スタジアムを後にして、ちょいと実家に寄ってきました。

ほんだもんで、頭の中がちょっと三河弁モードになっとる。いっぺんおいでん愛知県。

えー、実家ではイヌ1匹とネコ3匹を飼っておりまして。そのイヌが、いよいよ老い先短そうなので、顔を見ておこうかと立ち寄ったのです。名をムックといいます。

ウチで飼う犬には、代々ムックという名前をつけている。これは最初に犬を飼ったとき、当時4歳の私が、大好きだった『ひらけ!ポンキッキ』にあやかって「ガチャピン」という名にしようと主張したものの、語呂が悪いと母に猛反対され、ムックという折衷案を受け入れたためです。人生初の妥協でした(ウソつけ)。

今のムックは3代目。私の成人式の翌日に、生後半年くらいで迷い込んできたから、もうかれこれ18歳になります。人間で言えば? 100歳くらい?

既に子どもたちが手を離れていた両親は、子の代わりとばかりにムックを溺愛した。食事も人間と同じものを与えられ、あっという間に20kgを超える肥満児に。獣医さんから「人間に例えれば小錦並みです。ダイエットしなければ早死にしますよ」と忠告されていた。

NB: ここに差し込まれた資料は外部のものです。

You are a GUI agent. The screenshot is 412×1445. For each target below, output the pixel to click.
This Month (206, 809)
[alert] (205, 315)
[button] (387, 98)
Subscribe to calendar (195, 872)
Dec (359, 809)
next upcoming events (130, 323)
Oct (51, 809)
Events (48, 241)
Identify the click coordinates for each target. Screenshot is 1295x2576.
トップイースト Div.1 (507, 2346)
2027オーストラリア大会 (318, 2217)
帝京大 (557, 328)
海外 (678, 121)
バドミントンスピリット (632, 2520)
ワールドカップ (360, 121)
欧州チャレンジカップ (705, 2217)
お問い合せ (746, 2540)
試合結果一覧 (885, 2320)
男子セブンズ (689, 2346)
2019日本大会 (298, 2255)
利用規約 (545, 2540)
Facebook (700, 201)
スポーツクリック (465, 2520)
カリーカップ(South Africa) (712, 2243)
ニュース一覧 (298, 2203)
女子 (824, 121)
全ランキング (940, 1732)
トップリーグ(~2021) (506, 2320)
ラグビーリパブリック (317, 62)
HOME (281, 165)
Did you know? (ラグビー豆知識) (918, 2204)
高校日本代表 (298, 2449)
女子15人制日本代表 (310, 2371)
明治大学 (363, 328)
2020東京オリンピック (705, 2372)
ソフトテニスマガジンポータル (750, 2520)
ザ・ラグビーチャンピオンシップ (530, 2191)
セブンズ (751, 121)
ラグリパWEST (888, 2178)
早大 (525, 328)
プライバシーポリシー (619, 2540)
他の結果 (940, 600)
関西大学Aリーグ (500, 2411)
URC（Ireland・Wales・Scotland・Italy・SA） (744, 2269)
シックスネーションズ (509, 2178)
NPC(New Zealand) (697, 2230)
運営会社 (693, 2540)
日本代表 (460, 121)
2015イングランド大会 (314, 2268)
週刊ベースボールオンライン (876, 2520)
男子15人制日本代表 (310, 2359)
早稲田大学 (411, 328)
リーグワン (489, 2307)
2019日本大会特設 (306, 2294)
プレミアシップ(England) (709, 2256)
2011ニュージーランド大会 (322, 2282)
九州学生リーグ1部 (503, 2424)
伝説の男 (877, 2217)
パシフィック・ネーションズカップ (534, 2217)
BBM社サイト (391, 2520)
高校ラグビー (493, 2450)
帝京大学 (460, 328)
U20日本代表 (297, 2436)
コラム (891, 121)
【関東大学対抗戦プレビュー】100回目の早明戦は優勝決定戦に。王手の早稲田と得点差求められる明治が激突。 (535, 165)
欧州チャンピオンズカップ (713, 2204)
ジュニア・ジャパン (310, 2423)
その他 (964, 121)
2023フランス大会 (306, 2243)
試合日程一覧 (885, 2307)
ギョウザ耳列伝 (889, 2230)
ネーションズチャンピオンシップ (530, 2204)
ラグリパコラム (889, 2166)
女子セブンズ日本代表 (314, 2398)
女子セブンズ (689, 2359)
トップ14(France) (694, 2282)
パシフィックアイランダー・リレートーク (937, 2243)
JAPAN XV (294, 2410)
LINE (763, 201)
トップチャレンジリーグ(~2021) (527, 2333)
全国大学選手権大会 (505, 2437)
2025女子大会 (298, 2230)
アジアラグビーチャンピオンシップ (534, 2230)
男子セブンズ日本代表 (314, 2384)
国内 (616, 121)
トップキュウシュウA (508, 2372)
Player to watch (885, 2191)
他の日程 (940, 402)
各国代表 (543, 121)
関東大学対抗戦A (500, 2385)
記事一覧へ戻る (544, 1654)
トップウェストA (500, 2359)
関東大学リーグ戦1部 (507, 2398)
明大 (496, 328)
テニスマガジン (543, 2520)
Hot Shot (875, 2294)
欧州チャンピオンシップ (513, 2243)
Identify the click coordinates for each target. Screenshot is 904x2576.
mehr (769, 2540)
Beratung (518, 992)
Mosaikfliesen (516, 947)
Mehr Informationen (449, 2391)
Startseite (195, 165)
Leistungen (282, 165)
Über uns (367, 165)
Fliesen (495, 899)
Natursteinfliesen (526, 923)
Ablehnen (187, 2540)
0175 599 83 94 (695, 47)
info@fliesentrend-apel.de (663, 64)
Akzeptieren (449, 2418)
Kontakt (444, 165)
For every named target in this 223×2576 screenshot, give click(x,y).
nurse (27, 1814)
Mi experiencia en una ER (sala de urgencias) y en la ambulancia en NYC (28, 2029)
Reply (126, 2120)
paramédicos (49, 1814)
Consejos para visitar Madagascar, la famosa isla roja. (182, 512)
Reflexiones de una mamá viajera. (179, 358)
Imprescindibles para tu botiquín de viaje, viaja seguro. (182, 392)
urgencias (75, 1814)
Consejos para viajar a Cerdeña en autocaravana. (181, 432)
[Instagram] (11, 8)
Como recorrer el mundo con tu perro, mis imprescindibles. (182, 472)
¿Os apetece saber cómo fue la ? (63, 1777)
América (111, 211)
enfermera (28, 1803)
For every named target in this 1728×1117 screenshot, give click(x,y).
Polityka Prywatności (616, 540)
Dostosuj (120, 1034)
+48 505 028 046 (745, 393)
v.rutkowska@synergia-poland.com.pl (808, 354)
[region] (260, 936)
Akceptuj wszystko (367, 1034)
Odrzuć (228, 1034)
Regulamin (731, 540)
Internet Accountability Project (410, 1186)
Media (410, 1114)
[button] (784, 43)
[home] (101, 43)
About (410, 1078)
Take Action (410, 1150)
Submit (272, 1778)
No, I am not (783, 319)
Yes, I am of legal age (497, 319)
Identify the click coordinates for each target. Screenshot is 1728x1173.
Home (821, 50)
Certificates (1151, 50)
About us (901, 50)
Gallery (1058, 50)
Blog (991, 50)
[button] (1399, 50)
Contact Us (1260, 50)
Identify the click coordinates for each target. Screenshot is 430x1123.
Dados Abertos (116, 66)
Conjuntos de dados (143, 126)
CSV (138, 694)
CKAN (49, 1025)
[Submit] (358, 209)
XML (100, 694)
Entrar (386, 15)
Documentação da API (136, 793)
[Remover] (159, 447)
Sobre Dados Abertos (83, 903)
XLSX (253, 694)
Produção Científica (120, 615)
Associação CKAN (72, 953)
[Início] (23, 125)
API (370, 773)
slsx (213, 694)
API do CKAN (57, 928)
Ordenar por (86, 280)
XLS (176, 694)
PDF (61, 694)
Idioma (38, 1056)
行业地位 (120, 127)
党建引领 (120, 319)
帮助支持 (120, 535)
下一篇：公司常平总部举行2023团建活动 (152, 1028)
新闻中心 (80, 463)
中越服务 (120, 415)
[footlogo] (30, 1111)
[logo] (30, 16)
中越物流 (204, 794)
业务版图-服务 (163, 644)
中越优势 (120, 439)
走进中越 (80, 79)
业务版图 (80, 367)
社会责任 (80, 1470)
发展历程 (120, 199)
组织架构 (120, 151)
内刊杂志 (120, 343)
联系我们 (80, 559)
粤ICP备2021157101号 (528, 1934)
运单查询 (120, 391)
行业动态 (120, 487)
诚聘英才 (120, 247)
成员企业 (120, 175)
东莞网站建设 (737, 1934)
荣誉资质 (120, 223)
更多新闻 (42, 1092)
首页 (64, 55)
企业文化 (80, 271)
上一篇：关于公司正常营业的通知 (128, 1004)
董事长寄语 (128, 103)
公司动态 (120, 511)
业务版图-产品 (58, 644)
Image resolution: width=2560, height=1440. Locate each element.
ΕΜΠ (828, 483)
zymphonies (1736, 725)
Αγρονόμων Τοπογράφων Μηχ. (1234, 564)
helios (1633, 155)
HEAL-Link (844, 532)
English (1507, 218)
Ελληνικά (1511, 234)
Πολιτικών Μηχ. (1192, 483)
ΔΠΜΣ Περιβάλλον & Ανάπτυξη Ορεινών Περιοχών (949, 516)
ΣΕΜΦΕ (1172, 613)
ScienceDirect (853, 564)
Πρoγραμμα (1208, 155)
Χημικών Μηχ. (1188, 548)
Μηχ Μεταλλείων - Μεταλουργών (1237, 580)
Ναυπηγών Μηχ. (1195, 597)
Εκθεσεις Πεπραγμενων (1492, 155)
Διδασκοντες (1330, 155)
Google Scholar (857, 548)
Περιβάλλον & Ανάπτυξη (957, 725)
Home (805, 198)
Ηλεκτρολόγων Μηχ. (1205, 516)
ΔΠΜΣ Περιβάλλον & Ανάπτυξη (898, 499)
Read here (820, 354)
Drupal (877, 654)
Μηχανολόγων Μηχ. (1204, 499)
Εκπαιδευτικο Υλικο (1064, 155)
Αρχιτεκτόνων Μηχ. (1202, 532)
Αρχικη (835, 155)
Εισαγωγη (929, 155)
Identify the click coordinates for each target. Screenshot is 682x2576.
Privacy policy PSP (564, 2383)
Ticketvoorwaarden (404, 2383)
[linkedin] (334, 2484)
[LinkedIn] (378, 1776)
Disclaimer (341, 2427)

事実、太りすぎて自分の体重を支えられず、膝を壊してしまったほどである。

しかしムックは元気に生き続け、「早死宣告」した獣医さんのほうが先に亡くなってしまった。先のことはわからんもんです。

そんな彼女(メスです)だったが、やはり寄る年波には勝てず、一昨年あたりから歯は抜けるは耳は聞こえなくなるはで、すっかり老犬になってしまった。今では体重も10kgを割り、立つことすらできずオムツが欠かせない。要介護認定犬なのです。

実家に帰ると、庭のテラスでムックが横たわっていた。8月よりさらに痩せている。もはや顔を上げるのもつらそうで、撫でても嫌がるばかり、私が誰かもすっかり忘れているようだ。完全にボケてる。

でも、体を横たえながらも、皿に顔ごと突っ込んで水を飲んだり、エサを食べようとしている。歯の抜けた顎で懸命に噛もうとしている。その姿には、生物の「生きたい」という本能的な意思があふれていて、少し感動しました。大げさながら。

今日、ムックを最初に目にしたときは、「もう無理しなくてもいいよ」と声をかけたくなったが、生きることの尊さを教えられた気がしてその言葉を引っ込めた。こうなったら天寿を全うしてほしい。あと何日生きられるかわからないが、生きられる限り生きてほしい。と思ったことでした。

と言いつつも心配なのは、両親の介護疲れである。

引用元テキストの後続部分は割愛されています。